→ DATASET CONTENT:
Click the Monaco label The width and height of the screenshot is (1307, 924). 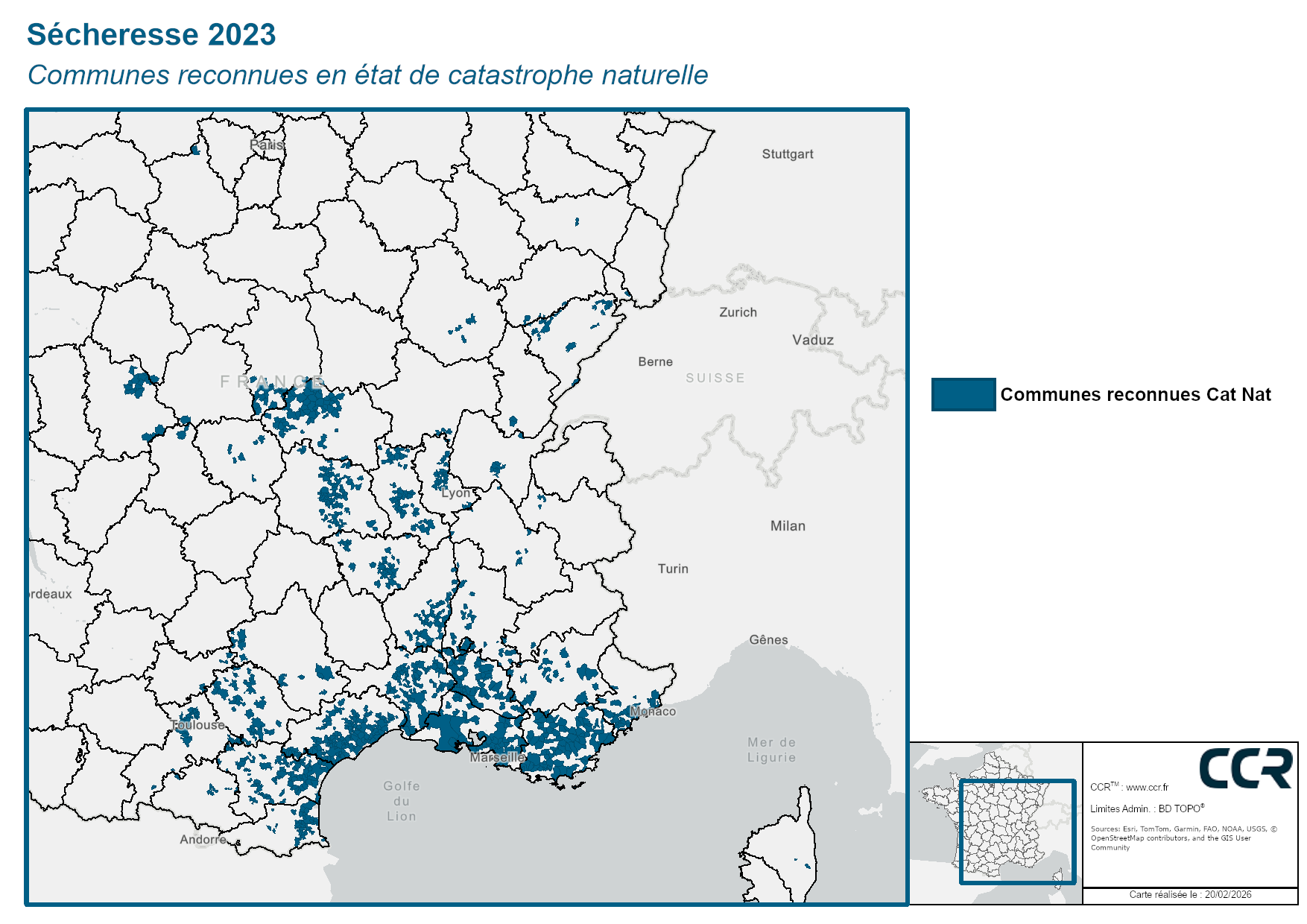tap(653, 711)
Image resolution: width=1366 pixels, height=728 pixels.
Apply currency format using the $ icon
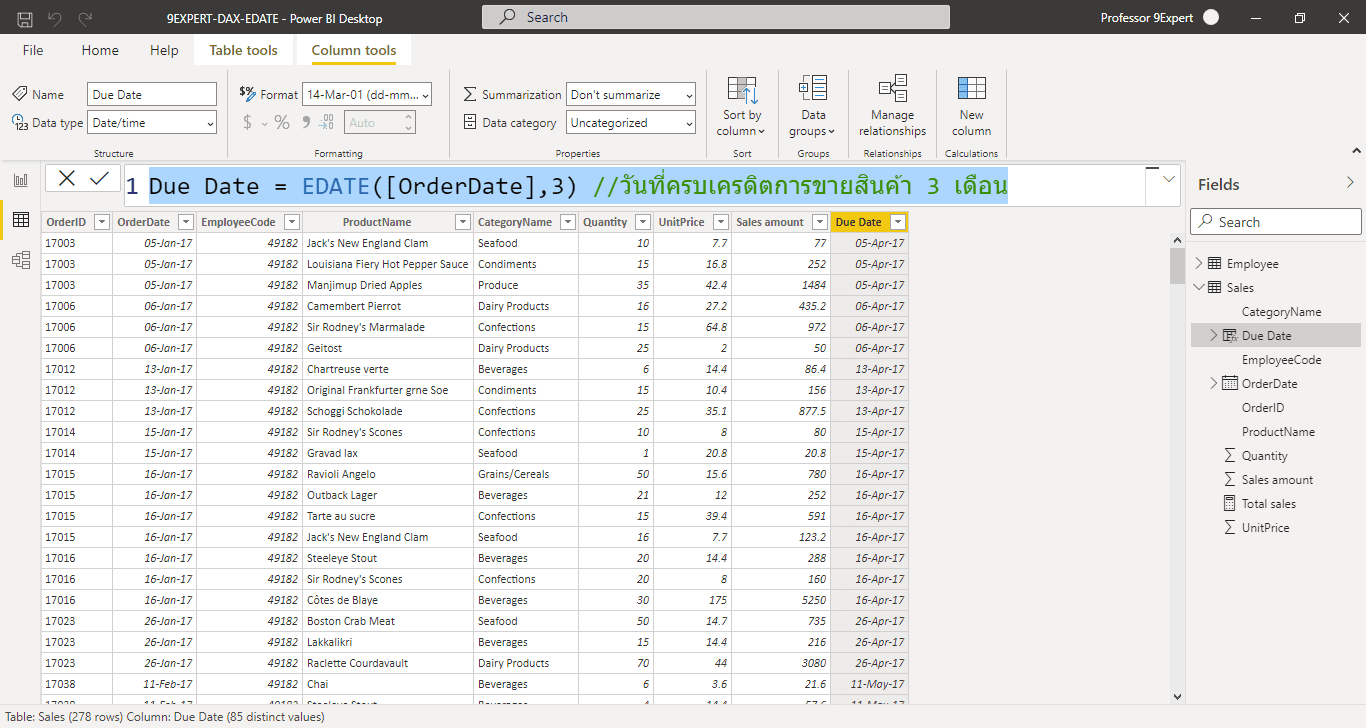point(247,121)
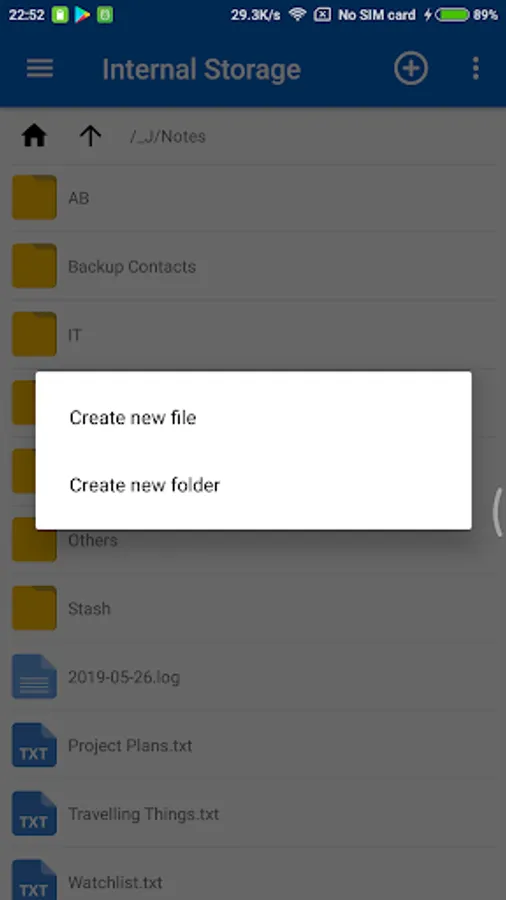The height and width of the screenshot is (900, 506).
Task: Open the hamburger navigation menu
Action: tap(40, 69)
==
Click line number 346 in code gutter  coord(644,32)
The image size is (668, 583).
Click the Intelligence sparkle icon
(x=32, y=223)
...
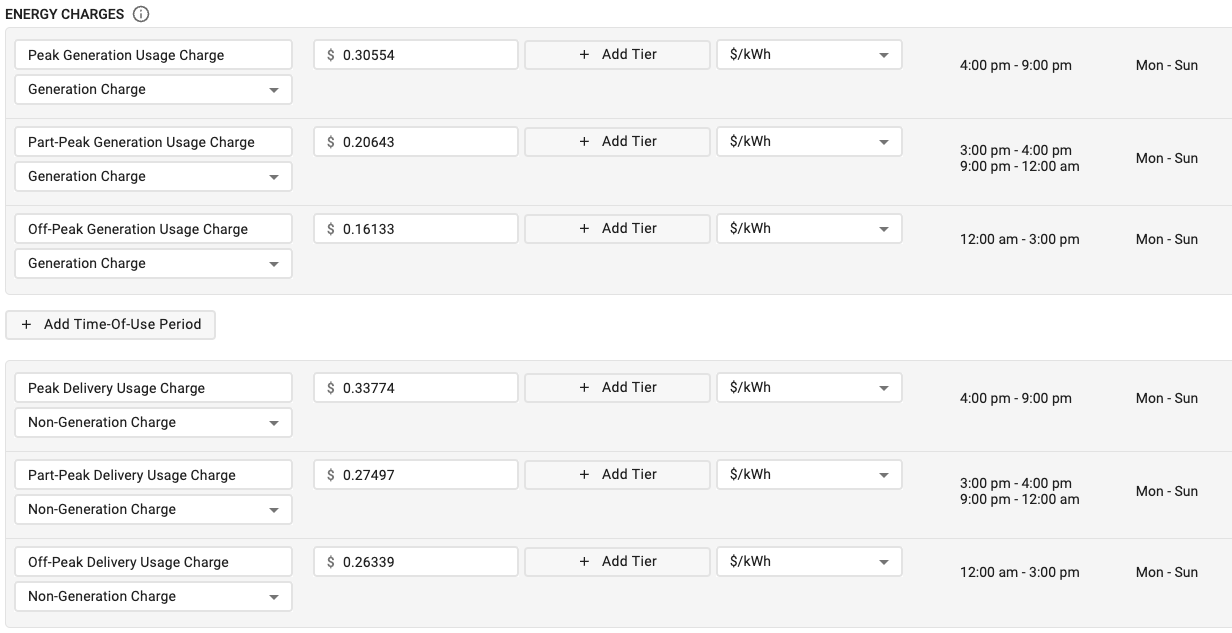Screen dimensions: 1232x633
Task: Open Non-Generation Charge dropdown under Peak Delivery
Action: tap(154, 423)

→ BRIEF: How many lines above contain the string "Task"? Reply with the number only.

→ CORRECT RESULT: 2